◆ Tasks:
1 – In the article on construction costs and skills shortages, how many people registered as apprentice bricklayers in 2017?
2 – Extend the article on construction costs and skills shortages, picking up right after its final sentence.

◆ Passage to read:
---

20/01/2019 - 08:56
By Kyran Fitzgerald
If this country does not get a grip on runaway capital costs, we can wave goodbye to any notion of a truly sustained economic recovery, writes Kyran Fitzgerald.
The childrens’ hospital fiasco has exposed the naivety of people who would be considered as experts in their field.
Real questions must be posed about the tender process in such projects and about the competence of contractors.
The counter argument is that there has been a failure to put in place proper guidelines aimed at ensuring that considerations of cost are prioritised.
Who drafted the legal documentation? Are provisions not supposed to be in place to tackle the matter of unexplained overruns?
The Government has unveiled an ambitious series of investment programmes aimed at eliminating some of the deficits in our infrastructure, but all of this will amount to the construction of fancy castles in the air if the basics of detailed planning are not grasped.
The country has sleepwalked into a situation where we now have a 'manpower' crisis in an industry which, ironically, was on its knees a short few years ago.
In 2015, less than one half of builders identified staff shortages as a problem. The equivalent figure today is 86%, according to a recent survey carried out by two Dublin Institute of Technology academics for the Construction Industry Federation.
The authors, Eoghan Ó Murchadha and Dr Roisin Murphy, highlighted in particular a dramatic downturn in applications for apprenticeships in so-called 'wet trades' such as bricklaying, plastering, tiling and decorating. The decline has continued even as the industry has embarked on a sustained recovery of more than five years’ duration.
The DIT survey figures are stark. In 2006, 300 people registered for apprenticeships as plasterers, 161 as painter and decorators, 679 as bricklayers and 43 as floor and wall tilers.
The equivalent figures for 2017 were 30 as plasterers, 45 as painters/decorators, 65 as bricklayers, with zero –yes, no one- registering as apprentice tilers.
The DIT/CIF report recommends that the Government introduces a grant system aimed at firms which engage apprentices in trades identified as suffering from dire shortages along with zero rating for employer PRSI for the firms taking on such apprentices.
A 'collaborative forum', aimed at marketing the industry as a viable career choice, is also called for.
The industry must, itself, put its own house in order. Many have earned a poor reputation as employers. The structure of the industry and the chain of responsibility needs to be looked at. There needs to be more collaboration between firms along with rationalisation.

---

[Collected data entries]

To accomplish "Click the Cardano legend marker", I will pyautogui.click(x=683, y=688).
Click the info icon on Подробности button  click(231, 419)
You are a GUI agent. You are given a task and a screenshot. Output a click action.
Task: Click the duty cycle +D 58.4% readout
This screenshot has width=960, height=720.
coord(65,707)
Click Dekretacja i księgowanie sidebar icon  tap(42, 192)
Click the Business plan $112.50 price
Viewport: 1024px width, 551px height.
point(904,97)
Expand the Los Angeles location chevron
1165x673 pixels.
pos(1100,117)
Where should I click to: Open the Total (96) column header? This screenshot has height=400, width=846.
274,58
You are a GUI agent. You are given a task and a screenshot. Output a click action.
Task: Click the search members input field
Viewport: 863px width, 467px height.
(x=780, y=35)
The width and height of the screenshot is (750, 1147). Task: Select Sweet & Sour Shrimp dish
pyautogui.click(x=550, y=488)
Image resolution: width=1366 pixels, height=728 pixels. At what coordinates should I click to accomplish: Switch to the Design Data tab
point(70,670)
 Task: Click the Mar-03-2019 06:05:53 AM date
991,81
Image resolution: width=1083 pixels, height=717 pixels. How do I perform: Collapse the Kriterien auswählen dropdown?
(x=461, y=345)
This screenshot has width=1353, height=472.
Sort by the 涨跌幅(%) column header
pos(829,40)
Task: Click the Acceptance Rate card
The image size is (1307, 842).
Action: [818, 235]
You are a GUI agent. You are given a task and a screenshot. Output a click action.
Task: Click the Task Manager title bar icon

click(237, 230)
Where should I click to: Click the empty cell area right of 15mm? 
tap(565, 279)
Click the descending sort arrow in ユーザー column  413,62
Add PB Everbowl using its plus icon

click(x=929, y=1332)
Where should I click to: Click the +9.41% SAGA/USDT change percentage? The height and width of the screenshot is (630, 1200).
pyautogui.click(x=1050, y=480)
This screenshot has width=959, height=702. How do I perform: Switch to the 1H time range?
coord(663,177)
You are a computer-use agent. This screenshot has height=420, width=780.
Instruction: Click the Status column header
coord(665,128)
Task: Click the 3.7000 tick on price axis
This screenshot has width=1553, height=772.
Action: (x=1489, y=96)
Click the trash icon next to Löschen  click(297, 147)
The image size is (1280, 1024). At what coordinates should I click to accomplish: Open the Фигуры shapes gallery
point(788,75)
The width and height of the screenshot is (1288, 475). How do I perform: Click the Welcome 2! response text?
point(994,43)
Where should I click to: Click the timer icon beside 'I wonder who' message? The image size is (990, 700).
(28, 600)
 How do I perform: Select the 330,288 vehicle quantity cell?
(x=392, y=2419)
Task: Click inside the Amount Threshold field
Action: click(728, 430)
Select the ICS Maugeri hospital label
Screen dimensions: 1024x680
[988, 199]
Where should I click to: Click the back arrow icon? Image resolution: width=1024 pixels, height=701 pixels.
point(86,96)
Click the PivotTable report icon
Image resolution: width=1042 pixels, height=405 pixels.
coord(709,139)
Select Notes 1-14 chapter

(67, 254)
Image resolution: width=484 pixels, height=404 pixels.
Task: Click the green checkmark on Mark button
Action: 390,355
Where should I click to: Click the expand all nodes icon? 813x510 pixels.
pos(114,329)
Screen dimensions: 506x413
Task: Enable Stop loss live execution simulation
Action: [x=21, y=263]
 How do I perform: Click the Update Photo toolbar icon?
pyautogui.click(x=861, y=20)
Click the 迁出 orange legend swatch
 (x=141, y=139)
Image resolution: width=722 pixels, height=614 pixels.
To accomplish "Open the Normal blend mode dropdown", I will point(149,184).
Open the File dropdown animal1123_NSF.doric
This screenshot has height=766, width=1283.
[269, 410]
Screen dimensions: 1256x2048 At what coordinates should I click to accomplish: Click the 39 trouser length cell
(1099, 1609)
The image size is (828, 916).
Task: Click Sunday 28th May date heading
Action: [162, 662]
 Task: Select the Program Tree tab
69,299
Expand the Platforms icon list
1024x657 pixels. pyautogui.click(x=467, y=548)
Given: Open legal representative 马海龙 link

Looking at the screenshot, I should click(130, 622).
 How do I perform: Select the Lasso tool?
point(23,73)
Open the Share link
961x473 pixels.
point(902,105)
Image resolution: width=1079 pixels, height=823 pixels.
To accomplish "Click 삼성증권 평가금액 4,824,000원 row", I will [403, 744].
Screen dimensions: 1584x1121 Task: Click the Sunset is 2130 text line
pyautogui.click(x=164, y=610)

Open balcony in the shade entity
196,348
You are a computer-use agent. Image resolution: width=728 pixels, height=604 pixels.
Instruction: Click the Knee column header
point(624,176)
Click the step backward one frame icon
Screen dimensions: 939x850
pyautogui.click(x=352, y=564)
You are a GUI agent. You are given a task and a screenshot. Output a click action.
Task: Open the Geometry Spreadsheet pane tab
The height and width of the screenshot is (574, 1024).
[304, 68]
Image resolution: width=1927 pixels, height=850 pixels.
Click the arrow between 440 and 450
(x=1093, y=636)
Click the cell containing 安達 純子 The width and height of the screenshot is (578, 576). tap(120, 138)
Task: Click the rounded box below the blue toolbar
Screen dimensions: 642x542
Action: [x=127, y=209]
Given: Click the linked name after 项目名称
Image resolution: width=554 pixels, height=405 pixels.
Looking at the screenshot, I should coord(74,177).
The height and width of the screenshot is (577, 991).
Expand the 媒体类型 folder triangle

---

◆ Answers for each item:
1 – 65

2 –
In a departing interview, the outgoing CIF President, Dominic Doherty, himself a housebuilder of long standing, outlined some of the challenges faced by his industry. Profit margins in the sector, at 1%-1.5%, are too low to support the levels of innovation now required.
While the major cities are performing well, it is a different story as far as building in the regions is concerned.
"The replacement cost of buildings in the regions is way above their market value," he said.
Mr Doherty correctly argues that the capital programme should be implemented in a phased structured way so that people with construction skills based overseas can be satisfied that they will have sustainable careers of at least 5-10 years’ duration should they decide to return.
"These individuals need to have confidence that the National Development Plan will be delivered," he said.
With justification, he argues for a concerted State response.
"We don’t have a single line Minister for the construction sector so we often have to visit up to six different ministers to discuss construction topics. We need a plan around training. In the schools, the sole focus seems to be on students going to third level. That needs to change."
He insists that the career path offered by apprenticeships is "very good," with many of the top engineering executives having started out as apprentices.
Schools and college careers officers need to be won around, however.
The problem is not confined to Ireland. Shortages of construction skills have reached acute proportions in London where the city’s mayor, Sadiq Khan,has launched a plan aimed at tackling the problem.
In the past five years, take up of apprenticeships have halved. Many cite low pay and poor career development prospects.
Across Europe, demographics - in the form of an ageing population - are increasingly dictating matters.
Almost one third of London’s construction workforce is from the rest of the EU and many are returning home to increasingly prosperous economies.
The truth is that construction is facing a new crisis. Gone is the inactivity prevalent during the downturn.
We are, however, living with the longer term effects of the crash. Many young people – faced with other lucrative alternative job offers – simply do not have confidence in the sector.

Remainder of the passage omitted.